Some women feared him so much that they said they used to hide during his visits to their training facilities, to avoid being molested by him on the pretext of checking their heart rate.

Singh, a six-time MP of the ruling Bharatiya Janata Party, is a powerful politician in the state of Uttar Pradesh and has presided over India's wrestling world for almost 15 years. He has denied the allegations.

But six years since the #MeToo movement swept parts of the world, with its aim of ensuring that women who say they have been sexually harassed are heard, the wrestlers are still fighting the same old battle in a country where sexual harassment and assault commonly go unpunished.

Malik was India's first female wrestler to win an Olympic medal in 2016. Phogat won gold at the 2018 Asian Games, becoming the first Indian woman wrestler to do so in a sport that's dominated by men.

They imagined that, given their achievements, the government of Indian Prime Minister Narendra Modi would act swiftly on their allegations.

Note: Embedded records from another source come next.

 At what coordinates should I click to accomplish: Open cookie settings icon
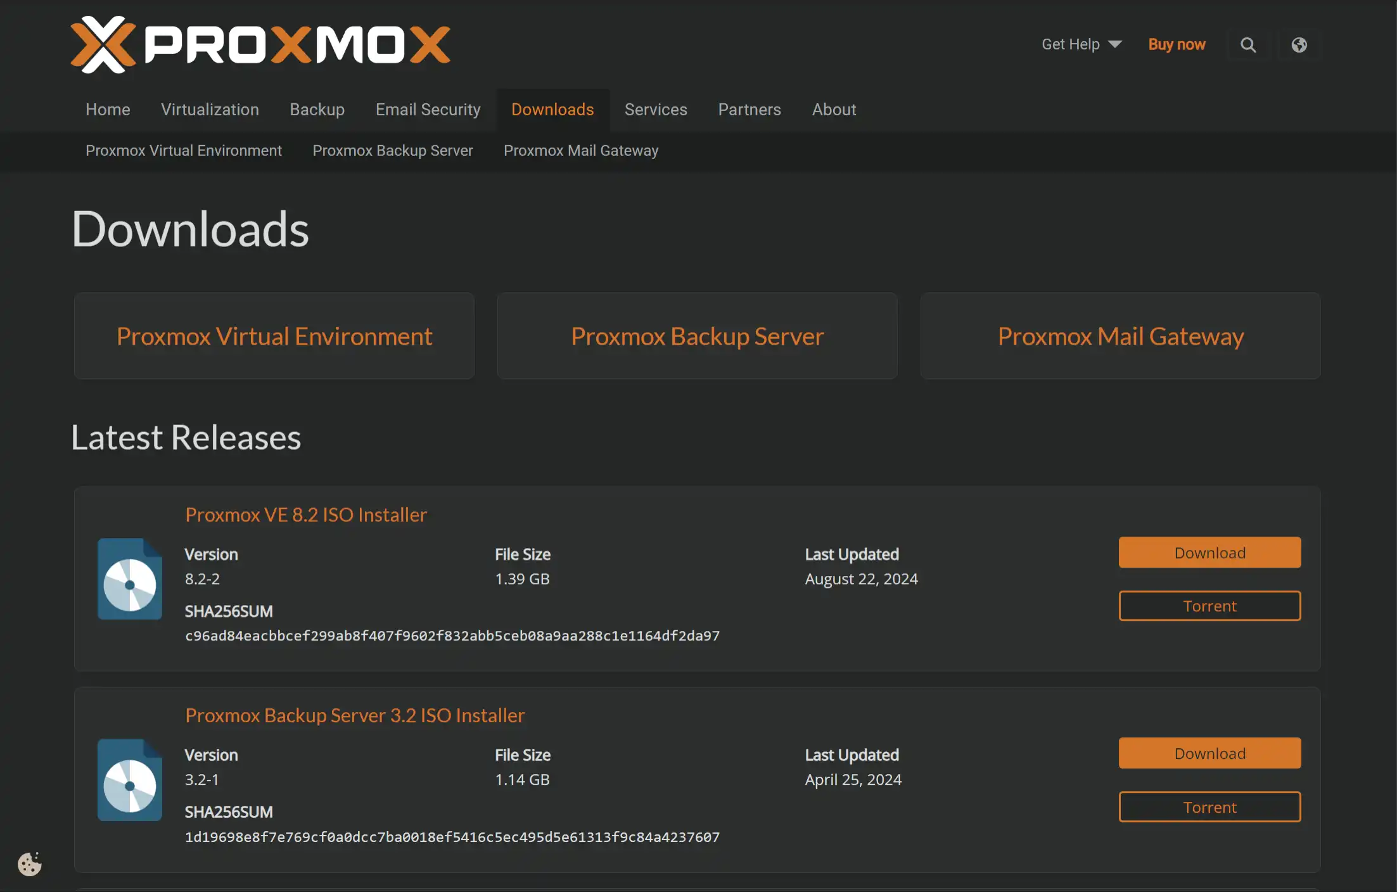30,864
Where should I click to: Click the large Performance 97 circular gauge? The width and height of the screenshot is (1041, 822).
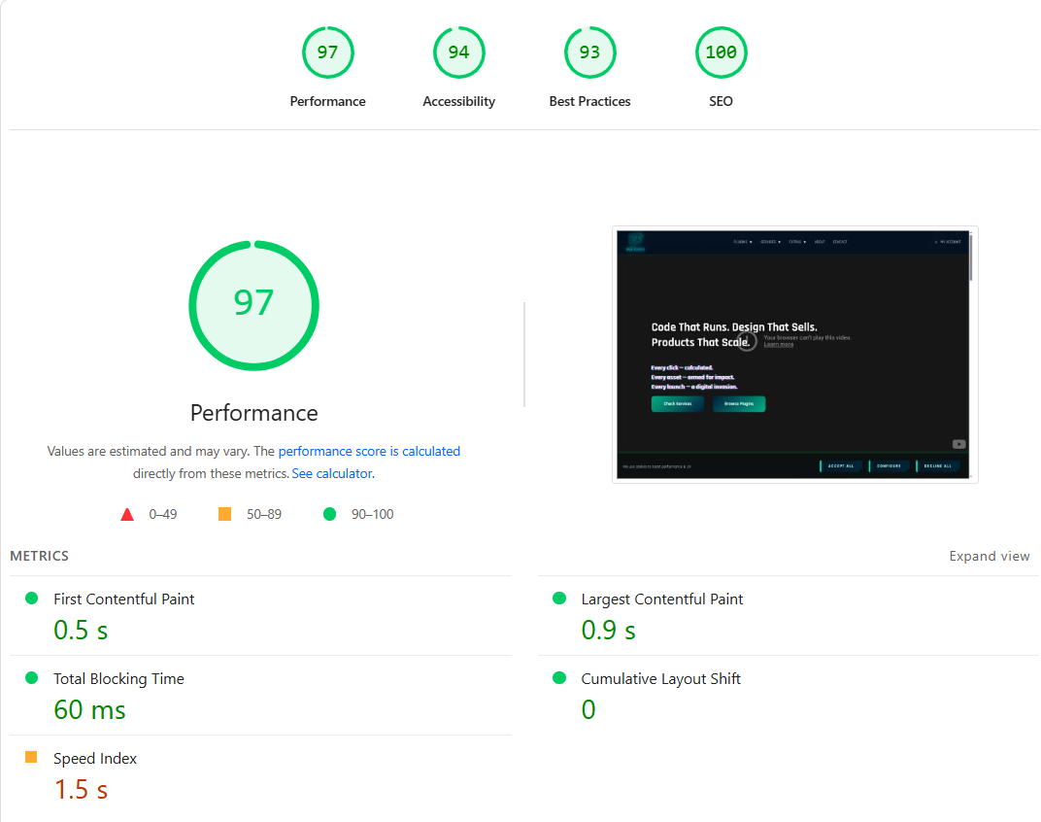(253, 304)
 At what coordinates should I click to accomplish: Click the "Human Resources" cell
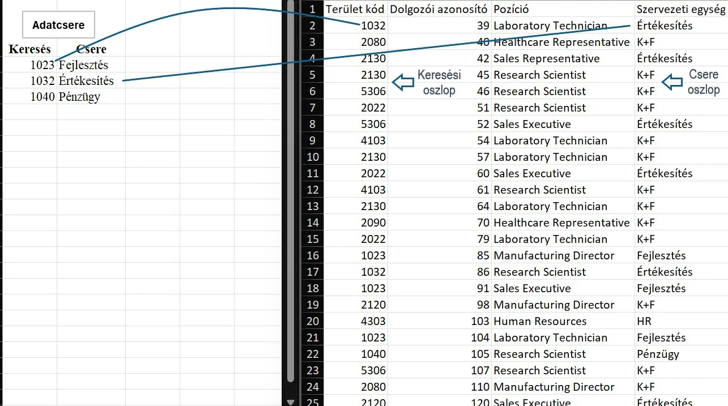coord(540,321)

More so as one of Modi's favourite stated themes is women's empowerment.

Instead, as their calls for an investigation went unheeded, they spent May eating and sleeping on the pavement in New Delhi's summer heat - and their cause snowballed, slowly pulling in students, trade unionists, opposition politicians and other wrestlers, including men's Olympic bronze winner Bajrang Punia.

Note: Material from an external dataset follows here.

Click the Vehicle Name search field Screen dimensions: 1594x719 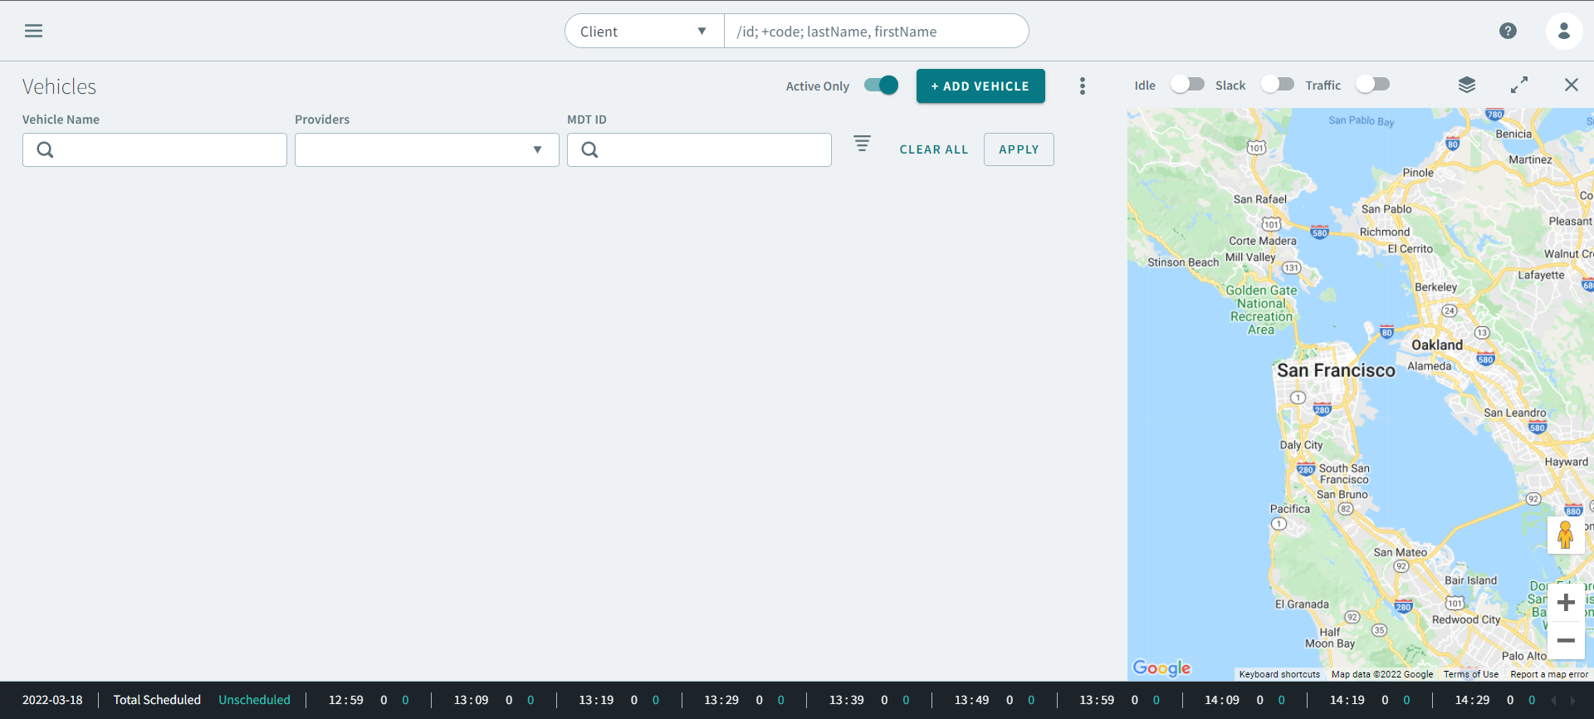tap(166, 150)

"We never imagined it would be such a long struggle. After fighting so hard to become wrestlers, we thought we had earned enough credit to be heard," Phogat told reporters.

After repeated petitions to police and ministers, the pair started an indefinite sit-in at Jantar Mantar, an 18th century landmark in the Indian capital, in late April with just one demand: Singh's arrest. Finally in May, the Supreme Court ordered Delhi police to start an investigation, but this dragged on with no result.

"If this is how well-known women who did the country proud are treated, what hope is there for an ordinary Indian woman to get justice?" said Ranjana Kumari, director of the Centre for Social Research, a Delhi-based women's advocacy group.

"The whole point of the #MeToo movement was that women should not be ignored, that men in powerful positions who are accused must be made accountable but that doesn't apply here."

Observers say the wrestlers' experience has highlighted how little India has changed since the 2012 gang rape and murder of a young woman on a public bus in Delhi, an attack which saw international media dub India the 'rape capital of the world'.

The moment of self-reckoning was meant to herald social change to place women on a stronger footing.

But far from retreating, the accused Singh has gone on the attack boasting about his political clout and contemptuously dismissing Phogat and Malik, saying their medals are worthless.

Public outrage escalated on May 28, the day Modi inaugurated the new parliament with Singh as one of the guests.

Two kilometres from parliament, the wrestlers tried to march towards the new symbol of Modi's India but were pinned down by police, detained and later charged with public disorder offences.

An image of the pair apparently laughing in the police vehicle was released across social media, but was later debunked by Bajrang Punia on Twitter as a deep fake apparently circulated to fuzzy public opinion on their cause.

"There has to be a better way than this," Neeraj Chopra, a javelin gold-medallist at the Tokyo Olympics, tweeted later.

In a gesture of despair, two days after their arrest, the wrestlers travelled to the banks of the River Ganges in Haridwar to throw their medals in.

Suddenly, farmers' groups from Haryana - a powerful lobby - threw their weight behind the women, as did the lionised Indian cricket team that won the 1983 World Cup, while the International Olympic Committee described the wrestlers' treatment as "very disturbing".

"Their involvement may alter the situation in the wrestlers' favour," said political analyst Neerja Chowdhary. "I haven't met a single family in Haryana during a visit who did not believe the wrestlers' accusations."

With public pressure building, Chowdhary told This Week in Asia that Modi may ultimately choose to act against Singh.

"He must know how bad this looks. But given how influential Singh is, he probably wants to show him first that he did all he could to save him," she said.